Android-based smartphones manufactured by Xiaomi Inc.

Poco M7 Pro 5G is an Android smartphone developed by the Chinese manufacturer Xiaomi sub-brand Poco, and it was announced on 17 December 2024 and released on 20 December 2024. Xiaomi introduced the device to European markets in April 2025, following global launch of the POCO F7 Pro and POCO F7 Ultra. This expansion came after its mid-December debut in India, where it gained significant attention for its strong value proposition.

==Specifications==

===Hardware===
The Poco M7 Pro 5G uses the MediaTek Dimensity 7025 Ultra chipset, built on a 6 nm process. The phone is powered by a 5110 mAh battery that supports 45 W wired charging. It measures 162.4 x 75.7 x 8 mm and weighs 190 grams. The device features a 6.67-inch AMOLED display with a 120 Hz refresh rate, Dolby Vision, and HDR10+ support, capable of achieving up to 2100 nits peak brightness.

===Camera===
The Poco M7 Pro 5G comes with a dual rear camera setup:
- 50 MP wide camera that use sony LYT-600(Rebrand of imx882) sensor with f/1.5 aperture, PDAF, OIS, and a 1/1.95" sensor.
- 2 MP depth sensor with f/2.4 aperture.

The rear cameras support 1080p video recording at 30fps. On the front, there is a 20 MP selfie camera with an f/2.5 aperture, capable of recording 1080p video at 30fps. The selfie camera features HDR and panorama modes.

===Software===
It runs on Android 14 with HyperOS and is expected to receive up to 2 major Android upgrades (for INT models) or 4 major Android upgrades (for EU models).

===Connectivity===
- Network Technology - GSM / HSPA / LTE / 5G
- SIM - Dual Nano-SIM slots with support for IP64 water resistance (splash proof).
- Bluetooth - 5.3, A2DP, LE
- Wi-Fi - 802.11 a/b/g/n/ac, dual-band
- Positioning - GPS, GLONASS, Galileo, BDS
- USB - USB-C
- Radio - FM radio (market/region dependent)
- Infrared port - Yes
- NFC - Depends on region. China version - none; Global version - yes

===Audio===
- Stereo speakers with 24-bit/192kHz Hi-Res audio support.
- 3.5mm headphone jack is available for wired audio.

===Battery===
The Poco M7 Pro 5G is equipped with a 5110 mAh Li-Po battery and supports 45W wired charging for quick recharges.

==Critical reception==
Haider Ali Khan of The Hindu praised the Poco M7 Pro 5G for its strong features at a low price. Key highlights include its 50 MP OIS camera, smooth AMOLED display with a 120 Hz refresh rate, and solid performance with the Dimensity 7025 Ultra processor. However, he notes that for those prioritizing performance in heavy gaming or durability, alternatives like the Moto G85 or Nothing CMF Phone 1 might be better choices.

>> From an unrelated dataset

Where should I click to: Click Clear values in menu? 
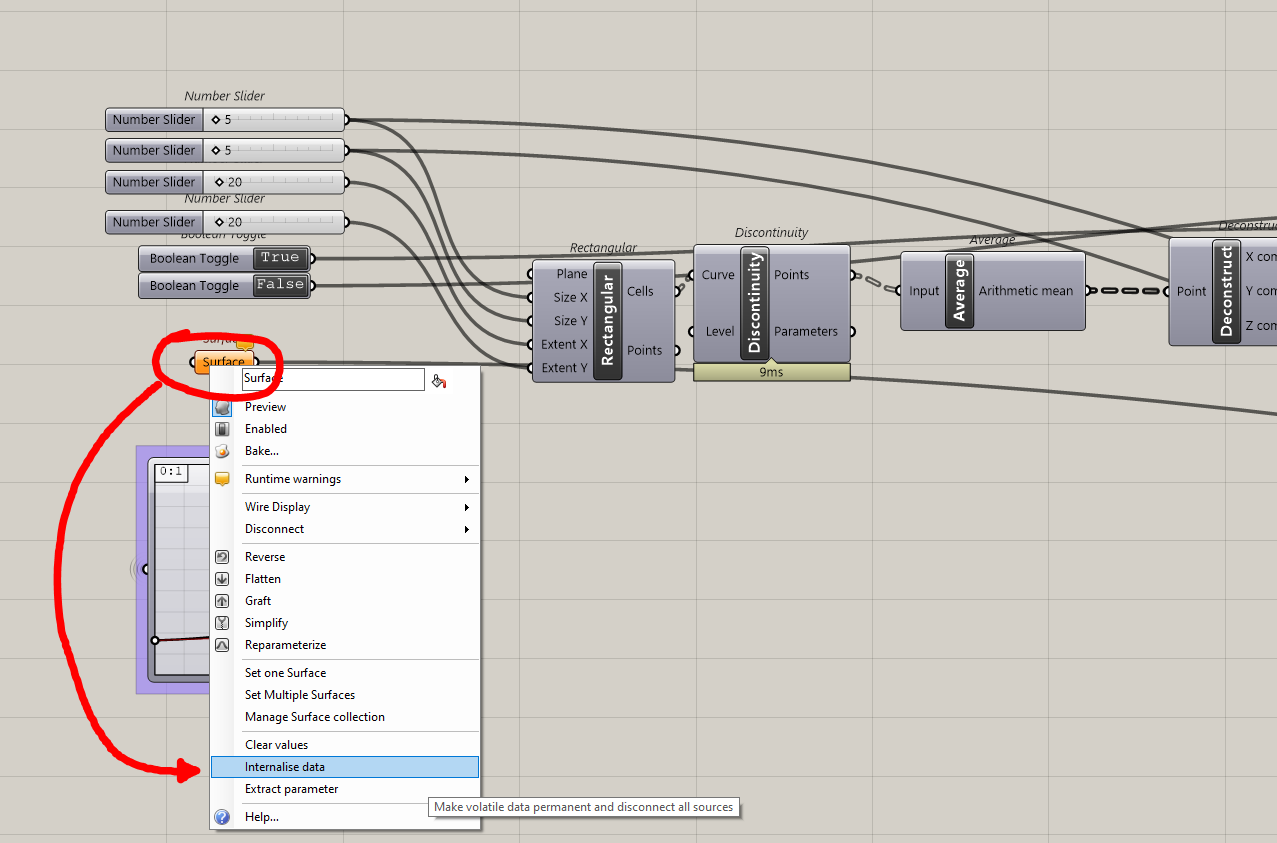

Amit Rahi of Hindustan Times praised the POCO M7 Pro 5G for its exceptional value, with a sleek design and vibrant 6.67-inch AMOLED display featuring a 120Hz refresh rate. Rahi noted its strong performance from the MediaTek Dimensity 7025 Ultra chipset and admired the long-lasting 5110mAh battery with fast charging. The camera was highlighted for sharp daylight photos, although it struggled in low light. The robust 5G connectivity and additional features like an IR blaster were seen as significant advantages.